1776 by David McCullough reads like a novel, but is in fact a historical account of that year in the Revolutionary War. Of course, I’m years late in saying so. The book was published in 2005 and McCullough is already well established as an excellent writer and historian (and from what I hear third-hand a very decent man in person).
The book is written in the classic historical style, with military battles as the main drama and generals as the chief characters. This might be a knock against it in a college history department, but I was snowed. I am convinced that George Washington and Nathanael Greene are men of great courage and integrity, and yet still human. Plus, some of my ignorance about the basic events of the war – the siege of Boston, crossing of the Delaware – was remedied. (Germans fought on both sides!)
My one reflection comes from having just read City of God. 1776 narrates an undeniably pivotal moment for the city of earth. 1776, the year, is when the mantle of world’s-most-powerful-empire began to pass from Great Britain to the then-emerging thirteen united colonies in America. My question is, what was going on in the city of God?

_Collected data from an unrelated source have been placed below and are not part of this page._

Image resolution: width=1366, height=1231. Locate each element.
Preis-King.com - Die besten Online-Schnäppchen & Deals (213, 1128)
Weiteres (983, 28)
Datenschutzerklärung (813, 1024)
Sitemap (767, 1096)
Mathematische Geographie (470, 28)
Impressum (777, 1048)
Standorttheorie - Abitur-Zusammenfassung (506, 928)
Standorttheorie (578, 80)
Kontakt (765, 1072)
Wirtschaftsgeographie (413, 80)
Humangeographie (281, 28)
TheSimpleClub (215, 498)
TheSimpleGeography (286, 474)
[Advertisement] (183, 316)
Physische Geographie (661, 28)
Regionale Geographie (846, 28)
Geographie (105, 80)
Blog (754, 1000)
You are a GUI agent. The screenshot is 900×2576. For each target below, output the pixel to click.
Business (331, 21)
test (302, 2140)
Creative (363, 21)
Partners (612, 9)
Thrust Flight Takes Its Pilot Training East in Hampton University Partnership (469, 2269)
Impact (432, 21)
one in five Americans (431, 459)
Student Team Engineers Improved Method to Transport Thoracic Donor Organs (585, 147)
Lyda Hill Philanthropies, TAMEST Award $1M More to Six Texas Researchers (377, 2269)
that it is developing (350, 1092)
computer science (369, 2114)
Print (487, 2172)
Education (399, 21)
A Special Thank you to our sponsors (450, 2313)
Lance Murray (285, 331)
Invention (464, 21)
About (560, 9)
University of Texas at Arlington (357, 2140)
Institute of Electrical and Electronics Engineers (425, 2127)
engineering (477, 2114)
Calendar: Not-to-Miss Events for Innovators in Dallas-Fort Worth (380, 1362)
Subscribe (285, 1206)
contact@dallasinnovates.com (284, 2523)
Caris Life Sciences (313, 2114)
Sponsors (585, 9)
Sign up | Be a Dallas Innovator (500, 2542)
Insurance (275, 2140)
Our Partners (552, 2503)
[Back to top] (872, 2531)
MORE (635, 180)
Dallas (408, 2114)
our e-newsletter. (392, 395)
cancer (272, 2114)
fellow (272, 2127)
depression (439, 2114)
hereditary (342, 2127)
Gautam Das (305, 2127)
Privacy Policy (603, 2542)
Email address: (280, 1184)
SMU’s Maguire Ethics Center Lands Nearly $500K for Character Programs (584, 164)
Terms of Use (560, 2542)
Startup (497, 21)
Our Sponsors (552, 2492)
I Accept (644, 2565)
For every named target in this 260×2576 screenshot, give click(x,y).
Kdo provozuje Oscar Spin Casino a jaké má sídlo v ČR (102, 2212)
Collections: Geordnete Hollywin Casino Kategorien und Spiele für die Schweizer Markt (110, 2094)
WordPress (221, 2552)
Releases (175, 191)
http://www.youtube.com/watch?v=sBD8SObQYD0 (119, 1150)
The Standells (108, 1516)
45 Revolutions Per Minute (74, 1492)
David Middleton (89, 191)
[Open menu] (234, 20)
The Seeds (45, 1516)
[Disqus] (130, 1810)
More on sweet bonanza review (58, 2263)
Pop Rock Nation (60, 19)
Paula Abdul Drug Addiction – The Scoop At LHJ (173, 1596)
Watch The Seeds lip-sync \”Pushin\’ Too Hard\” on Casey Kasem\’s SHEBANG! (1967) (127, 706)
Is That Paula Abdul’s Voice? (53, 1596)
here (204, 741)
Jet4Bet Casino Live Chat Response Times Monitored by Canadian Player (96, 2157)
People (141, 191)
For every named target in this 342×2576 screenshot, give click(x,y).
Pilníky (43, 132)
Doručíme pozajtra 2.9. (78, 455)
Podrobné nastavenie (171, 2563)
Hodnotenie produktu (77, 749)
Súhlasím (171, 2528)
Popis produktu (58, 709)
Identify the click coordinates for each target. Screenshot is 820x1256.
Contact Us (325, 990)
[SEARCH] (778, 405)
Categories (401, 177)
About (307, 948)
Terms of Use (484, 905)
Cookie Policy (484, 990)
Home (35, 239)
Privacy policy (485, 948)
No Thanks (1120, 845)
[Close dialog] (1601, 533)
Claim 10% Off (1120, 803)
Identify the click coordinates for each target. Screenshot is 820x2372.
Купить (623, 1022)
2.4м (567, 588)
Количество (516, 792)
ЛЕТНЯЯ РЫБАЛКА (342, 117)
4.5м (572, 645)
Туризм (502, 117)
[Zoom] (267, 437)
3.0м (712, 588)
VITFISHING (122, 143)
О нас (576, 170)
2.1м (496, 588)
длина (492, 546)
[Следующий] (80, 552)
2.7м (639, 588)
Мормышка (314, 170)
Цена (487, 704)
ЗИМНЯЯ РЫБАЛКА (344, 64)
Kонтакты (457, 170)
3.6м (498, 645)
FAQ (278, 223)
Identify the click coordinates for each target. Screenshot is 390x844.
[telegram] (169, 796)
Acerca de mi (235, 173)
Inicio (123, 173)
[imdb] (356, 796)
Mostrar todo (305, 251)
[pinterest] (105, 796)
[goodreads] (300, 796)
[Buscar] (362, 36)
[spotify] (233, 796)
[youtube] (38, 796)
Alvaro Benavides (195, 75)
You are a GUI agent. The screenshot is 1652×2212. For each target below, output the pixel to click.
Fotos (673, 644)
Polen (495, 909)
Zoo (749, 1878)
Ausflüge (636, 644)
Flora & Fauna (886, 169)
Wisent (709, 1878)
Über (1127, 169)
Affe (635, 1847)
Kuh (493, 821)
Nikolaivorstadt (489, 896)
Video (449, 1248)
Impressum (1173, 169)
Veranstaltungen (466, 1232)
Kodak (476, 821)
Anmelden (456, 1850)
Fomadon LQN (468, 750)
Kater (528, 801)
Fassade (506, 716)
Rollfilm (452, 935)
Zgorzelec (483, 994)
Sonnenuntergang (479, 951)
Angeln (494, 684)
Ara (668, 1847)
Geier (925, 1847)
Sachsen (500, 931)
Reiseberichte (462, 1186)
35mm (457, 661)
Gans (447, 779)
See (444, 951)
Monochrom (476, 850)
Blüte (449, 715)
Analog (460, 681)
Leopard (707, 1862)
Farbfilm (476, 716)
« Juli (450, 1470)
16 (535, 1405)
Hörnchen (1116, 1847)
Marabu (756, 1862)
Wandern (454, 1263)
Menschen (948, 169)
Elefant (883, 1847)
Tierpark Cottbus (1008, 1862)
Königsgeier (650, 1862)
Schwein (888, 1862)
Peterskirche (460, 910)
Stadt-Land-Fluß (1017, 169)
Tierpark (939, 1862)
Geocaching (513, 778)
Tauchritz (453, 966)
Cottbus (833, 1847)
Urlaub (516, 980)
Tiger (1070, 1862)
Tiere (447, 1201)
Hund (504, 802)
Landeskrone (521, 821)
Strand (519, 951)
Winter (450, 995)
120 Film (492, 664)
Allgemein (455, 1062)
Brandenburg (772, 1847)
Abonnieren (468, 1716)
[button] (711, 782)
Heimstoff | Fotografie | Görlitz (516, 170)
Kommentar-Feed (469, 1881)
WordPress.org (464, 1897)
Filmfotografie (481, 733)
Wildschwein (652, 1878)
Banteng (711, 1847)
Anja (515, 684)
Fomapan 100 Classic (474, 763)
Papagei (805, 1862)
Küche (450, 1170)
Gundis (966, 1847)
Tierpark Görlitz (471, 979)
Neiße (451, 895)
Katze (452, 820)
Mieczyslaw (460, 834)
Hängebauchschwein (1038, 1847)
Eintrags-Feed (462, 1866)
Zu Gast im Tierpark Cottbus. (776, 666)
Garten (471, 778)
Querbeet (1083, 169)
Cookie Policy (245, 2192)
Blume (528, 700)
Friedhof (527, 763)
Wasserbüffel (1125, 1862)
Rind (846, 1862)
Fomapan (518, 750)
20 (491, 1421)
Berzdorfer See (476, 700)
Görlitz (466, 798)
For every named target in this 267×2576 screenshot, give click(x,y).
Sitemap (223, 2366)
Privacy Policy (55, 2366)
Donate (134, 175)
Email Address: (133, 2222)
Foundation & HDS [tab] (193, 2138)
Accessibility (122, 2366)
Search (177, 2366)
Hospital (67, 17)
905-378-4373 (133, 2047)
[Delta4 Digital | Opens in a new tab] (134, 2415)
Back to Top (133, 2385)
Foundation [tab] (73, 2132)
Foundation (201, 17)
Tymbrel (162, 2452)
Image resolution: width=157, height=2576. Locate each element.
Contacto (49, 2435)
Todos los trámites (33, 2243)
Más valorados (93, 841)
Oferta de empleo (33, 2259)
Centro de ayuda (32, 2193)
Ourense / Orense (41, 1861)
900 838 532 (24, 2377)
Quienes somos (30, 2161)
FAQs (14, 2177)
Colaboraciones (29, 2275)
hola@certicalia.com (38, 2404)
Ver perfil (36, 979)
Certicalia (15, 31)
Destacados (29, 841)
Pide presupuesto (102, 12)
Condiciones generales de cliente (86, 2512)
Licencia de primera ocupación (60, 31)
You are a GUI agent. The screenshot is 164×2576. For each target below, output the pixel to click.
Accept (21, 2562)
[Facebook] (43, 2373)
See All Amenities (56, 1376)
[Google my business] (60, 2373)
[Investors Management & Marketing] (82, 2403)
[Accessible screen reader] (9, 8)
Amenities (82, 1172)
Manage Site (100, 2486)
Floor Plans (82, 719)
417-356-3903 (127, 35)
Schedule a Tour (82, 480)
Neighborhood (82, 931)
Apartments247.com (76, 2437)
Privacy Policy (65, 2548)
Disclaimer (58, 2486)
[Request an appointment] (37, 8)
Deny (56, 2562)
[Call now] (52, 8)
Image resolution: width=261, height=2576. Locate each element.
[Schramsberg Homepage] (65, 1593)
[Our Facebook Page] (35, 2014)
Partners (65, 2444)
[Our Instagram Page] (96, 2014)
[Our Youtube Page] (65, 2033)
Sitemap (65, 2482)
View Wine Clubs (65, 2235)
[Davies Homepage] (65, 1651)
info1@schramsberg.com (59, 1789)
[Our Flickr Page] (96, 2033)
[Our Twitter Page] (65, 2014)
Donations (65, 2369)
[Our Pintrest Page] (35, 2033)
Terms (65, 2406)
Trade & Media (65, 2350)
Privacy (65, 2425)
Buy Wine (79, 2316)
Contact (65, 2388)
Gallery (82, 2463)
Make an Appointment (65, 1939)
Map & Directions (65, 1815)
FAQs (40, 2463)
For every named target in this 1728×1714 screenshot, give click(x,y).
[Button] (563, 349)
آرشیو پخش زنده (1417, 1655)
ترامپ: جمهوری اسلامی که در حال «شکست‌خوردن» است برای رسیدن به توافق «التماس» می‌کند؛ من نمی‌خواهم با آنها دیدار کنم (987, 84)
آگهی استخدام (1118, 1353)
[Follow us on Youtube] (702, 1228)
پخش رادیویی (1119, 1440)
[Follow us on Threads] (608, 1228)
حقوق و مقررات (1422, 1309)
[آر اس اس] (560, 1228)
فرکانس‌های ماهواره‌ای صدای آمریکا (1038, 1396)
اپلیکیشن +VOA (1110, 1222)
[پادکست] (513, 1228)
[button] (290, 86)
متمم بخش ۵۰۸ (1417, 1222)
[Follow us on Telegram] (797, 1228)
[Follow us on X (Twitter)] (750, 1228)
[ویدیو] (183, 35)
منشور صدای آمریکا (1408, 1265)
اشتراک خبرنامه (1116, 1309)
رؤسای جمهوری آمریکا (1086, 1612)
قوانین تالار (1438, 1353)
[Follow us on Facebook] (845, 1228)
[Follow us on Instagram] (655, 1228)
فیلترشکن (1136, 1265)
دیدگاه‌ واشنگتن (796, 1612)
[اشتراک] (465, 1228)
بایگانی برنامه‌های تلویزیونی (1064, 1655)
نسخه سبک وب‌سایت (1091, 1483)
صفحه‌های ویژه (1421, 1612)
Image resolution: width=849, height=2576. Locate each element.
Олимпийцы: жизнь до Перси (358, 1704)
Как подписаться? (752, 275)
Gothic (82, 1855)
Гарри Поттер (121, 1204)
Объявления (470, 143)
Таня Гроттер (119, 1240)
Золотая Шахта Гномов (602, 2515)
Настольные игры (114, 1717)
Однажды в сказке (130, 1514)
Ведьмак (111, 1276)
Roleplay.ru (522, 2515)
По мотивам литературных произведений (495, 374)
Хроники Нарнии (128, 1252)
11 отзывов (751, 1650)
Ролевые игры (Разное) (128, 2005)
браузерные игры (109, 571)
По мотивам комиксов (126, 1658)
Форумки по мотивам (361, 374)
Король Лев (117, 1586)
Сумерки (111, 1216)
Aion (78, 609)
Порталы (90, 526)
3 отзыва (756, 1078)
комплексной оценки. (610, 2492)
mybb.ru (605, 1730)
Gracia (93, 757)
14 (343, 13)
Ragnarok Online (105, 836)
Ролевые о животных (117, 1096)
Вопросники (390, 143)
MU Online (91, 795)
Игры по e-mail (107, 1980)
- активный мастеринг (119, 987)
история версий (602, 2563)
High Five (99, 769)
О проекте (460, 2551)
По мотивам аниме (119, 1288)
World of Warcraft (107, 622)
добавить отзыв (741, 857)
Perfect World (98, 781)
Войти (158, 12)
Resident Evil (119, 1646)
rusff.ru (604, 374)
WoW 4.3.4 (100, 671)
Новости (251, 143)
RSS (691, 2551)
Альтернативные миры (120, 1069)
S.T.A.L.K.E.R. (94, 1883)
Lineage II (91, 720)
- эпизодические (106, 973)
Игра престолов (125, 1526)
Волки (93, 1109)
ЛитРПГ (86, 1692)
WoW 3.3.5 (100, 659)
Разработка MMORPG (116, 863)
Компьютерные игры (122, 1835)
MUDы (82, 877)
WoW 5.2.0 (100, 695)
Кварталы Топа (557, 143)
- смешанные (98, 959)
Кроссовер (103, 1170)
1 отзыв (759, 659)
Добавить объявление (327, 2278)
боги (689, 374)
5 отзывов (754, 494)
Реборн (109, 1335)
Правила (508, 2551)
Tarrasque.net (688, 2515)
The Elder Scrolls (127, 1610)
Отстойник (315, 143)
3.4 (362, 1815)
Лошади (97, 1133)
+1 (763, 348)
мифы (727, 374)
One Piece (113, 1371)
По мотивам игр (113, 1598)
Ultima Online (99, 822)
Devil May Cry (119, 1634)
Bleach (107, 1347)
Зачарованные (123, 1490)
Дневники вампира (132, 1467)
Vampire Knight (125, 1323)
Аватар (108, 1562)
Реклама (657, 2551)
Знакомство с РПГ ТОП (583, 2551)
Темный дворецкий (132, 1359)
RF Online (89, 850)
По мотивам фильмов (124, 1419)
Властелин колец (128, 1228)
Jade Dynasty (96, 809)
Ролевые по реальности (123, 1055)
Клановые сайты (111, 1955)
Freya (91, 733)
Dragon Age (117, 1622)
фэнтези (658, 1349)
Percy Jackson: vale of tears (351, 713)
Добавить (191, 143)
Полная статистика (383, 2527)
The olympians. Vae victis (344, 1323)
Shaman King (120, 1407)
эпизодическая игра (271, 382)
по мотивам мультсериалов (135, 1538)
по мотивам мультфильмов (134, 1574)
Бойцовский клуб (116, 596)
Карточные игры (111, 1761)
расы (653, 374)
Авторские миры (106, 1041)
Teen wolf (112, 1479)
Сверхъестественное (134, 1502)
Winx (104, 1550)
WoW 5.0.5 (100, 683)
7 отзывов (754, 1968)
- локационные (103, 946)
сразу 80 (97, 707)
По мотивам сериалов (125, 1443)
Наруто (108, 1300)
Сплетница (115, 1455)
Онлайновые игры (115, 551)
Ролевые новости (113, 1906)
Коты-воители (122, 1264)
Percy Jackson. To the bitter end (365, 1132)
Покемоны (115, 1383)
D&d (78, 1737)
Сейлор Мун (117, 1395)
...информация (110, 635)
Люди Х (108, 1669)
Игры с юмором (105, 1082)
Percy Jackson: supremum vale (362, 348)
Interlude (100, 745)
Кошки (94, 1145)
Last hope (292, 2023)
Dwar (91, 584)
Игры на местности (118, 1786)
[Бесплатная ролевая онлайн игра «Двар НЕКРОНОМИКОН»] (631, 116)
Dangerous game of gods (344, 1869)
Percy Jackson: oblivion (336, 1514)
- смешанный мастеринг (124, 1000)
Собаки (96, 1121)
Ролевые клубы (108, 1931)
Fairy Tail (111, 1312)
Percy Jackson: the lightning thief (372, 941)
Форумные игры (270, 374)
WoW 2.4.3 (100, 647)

The primary answer 1776 gives is that white Christians were killing each other on the continent where they had recently killed off most of the Indians on the east coast. Exceptionally in 1776 , there was the pastor in New York who condemned the torture of a soldier, but most all other references to God and Christians are in the sense of imploring the creator of the principle of liberty to give victory to the colonists (or in the case of the British, that the God who created order would give victory to the king’s army).
So, I guess I’m now making a personal statement: I’m interested in church history. I also hope there's also a universal statement here, something like God is the ultimate arbiter of history.